Cessione del quinto inps: di cosa si tratta e come funziona?

Il pensionato può ottenere un prestito da un istituto creditizio e rimborsarlo con addebito automatico sulla pensione. Questo passaggio ha aperto nuove frontiere al settore dei prestitipoiché, prima di questo accordo, la pensione non poteva essere assolutamente intaccata e, di conseguenza, gli istituti di credito, non avendo garanzie, non concedevano prestiti. Ora, con l’addebito automatico della rata da parte dell’Inps sono cambiate molte cose, ma la tutela della pensione va comunque salvaguardata e, per questo motivo, la rata mensile non può essere superiore a un quinto della pensione, stessa regola valida per chi fa la cessione del quinto dello stipendio.

Il pensionato si rivolge ad una Società Finanziaria o a una Banca per chiedere il prestito che non può avere una durata superiore ai 10 anni e obbliga alla copertura assicurativa. Sarà direttamente l’Inps a pagare la rata, provvedendo poi a trattenerla dalla pensione dell’individuo che ha acceso il prestito.

Non tutte le pensioni, però, rientrano nella cessione del quinto, per una questione di tutela. Le pensioni su cui non si può richiedere al cessione sono: assegni o pensioni sociali, assegni di sostegno al reddito, assegni al nucleo familiare, assegni per l’assistenza; invalidità civili e militari; prestazioni di esodo.

Come ottenere la cessione del quinto sulla pensione

Per prima cosa il pensionato deve fare una richiesta di cedibilità della pensione: si tratta di un documento dove l’Inps indicherà la cifra massima della rata mensile. Per richiedere il documento ci si può recare in qualsiasi sede Inps e, una volta ottenuto, si dovrà consegnare all’ente finanziario. Sarebbe utile rivolgersi ad un ente convenzionato con l’Inps poiché provvederà a svolgere tutte le pratiche direttamente con l’Istituto di Previdenza e, per il pensionato, ci saranno anche maggior tutela e vantaggi.

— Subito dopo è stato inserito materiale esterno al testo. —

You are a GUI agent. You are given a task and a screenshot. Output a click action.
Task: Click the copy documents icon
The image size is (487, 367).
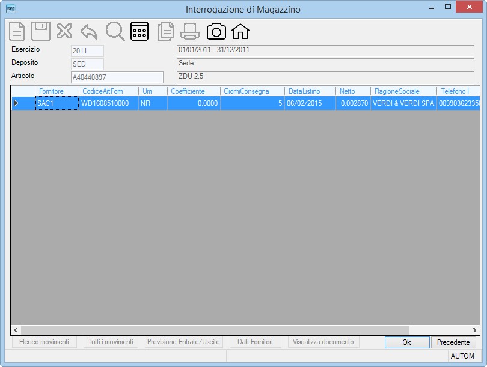166,31
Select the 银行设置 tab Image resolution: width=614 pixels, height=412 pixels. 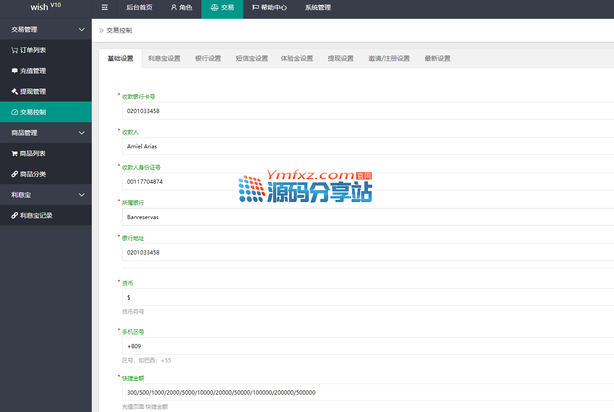[x=208, y=58]
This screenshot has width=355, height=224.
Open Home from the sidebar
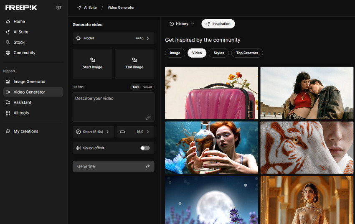(19, 21)
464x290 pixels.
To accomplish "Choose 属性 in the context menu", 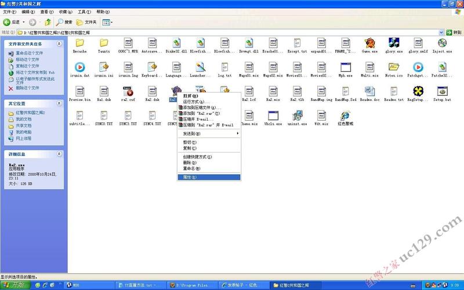I will point(191,177).
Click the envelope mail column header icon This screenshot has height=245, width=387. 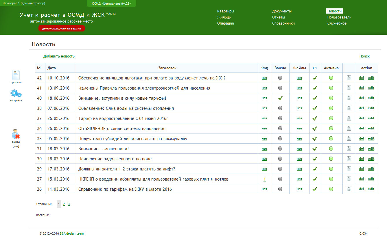(315, 68)
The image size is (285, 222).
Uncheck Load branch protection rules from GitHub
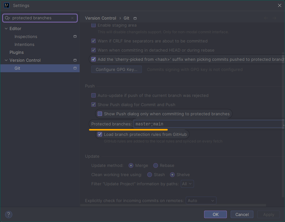100,134
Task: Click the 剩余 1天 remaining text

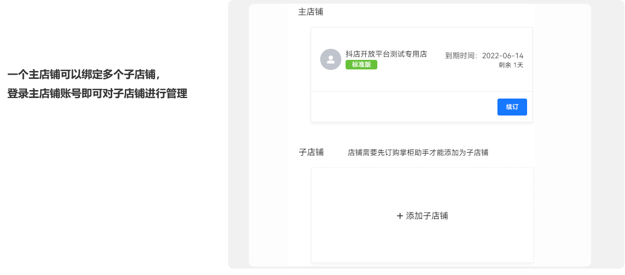Action: 511,65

Per avere un’idea di quello che può essere la rata massima a cui si può essere assoggettati basta tener conto che il calcolo del quinto viene effettuato al netto delle trattenute previdenziali e fiscali. Nel caso in cui si sia titolari di più pensioni, il calcolo viene effettuato sull’importo totale. Se una pensione netta è, ad esempio, di 1000 euro al mese, la rata potrà essere massimo di 200 euro la mese.

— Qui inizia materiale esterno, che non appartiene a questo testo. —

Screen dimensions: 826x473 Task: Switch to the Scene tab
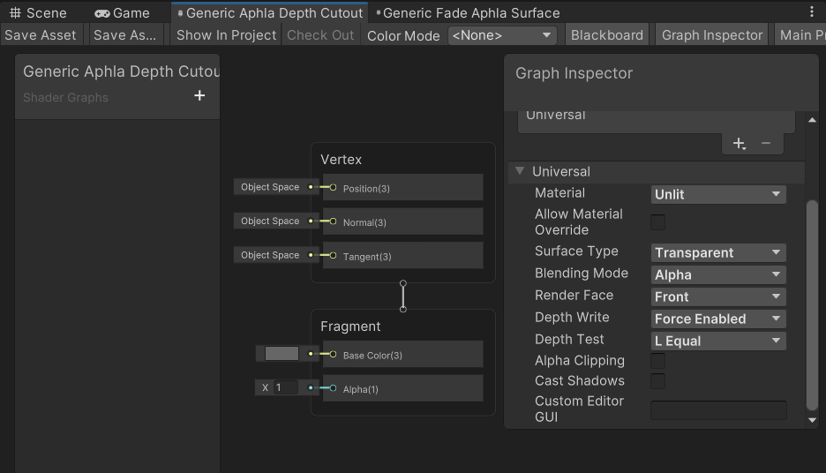pyautogui.click(x=39, y=13)
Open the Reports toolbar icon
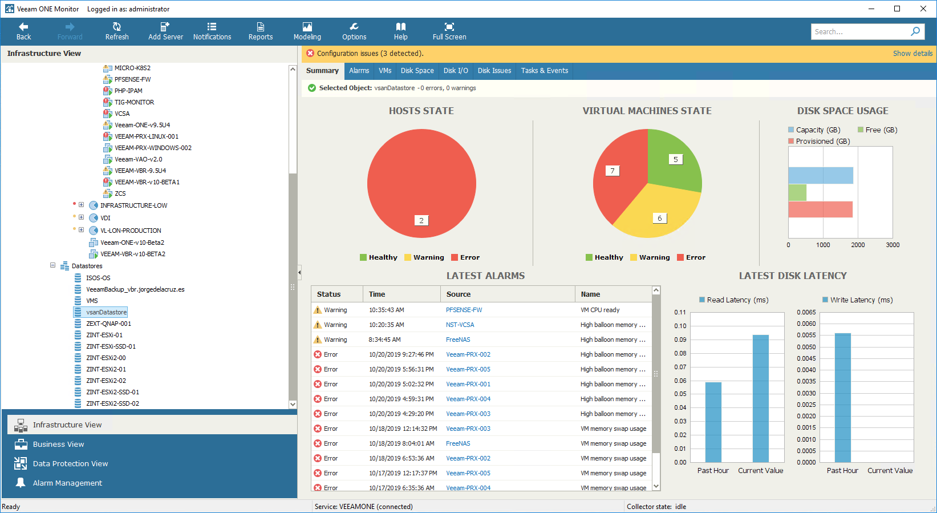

Ovviamente l’Inps, a tutela del pensionato, ha stabilito delle regole ben precise e, in base a queste si evince che: banche e finanziarie che effettuano queste operazioni devono rispondere a tutti i requisiti di legge previsti per questi prestiti; il tasso applicato deve essere inferiore al tasso anti-usura; la rata mensile non deve superare il quinto della pensione e il contratto deve indicare chiaramente tutte le spese fisse e varie.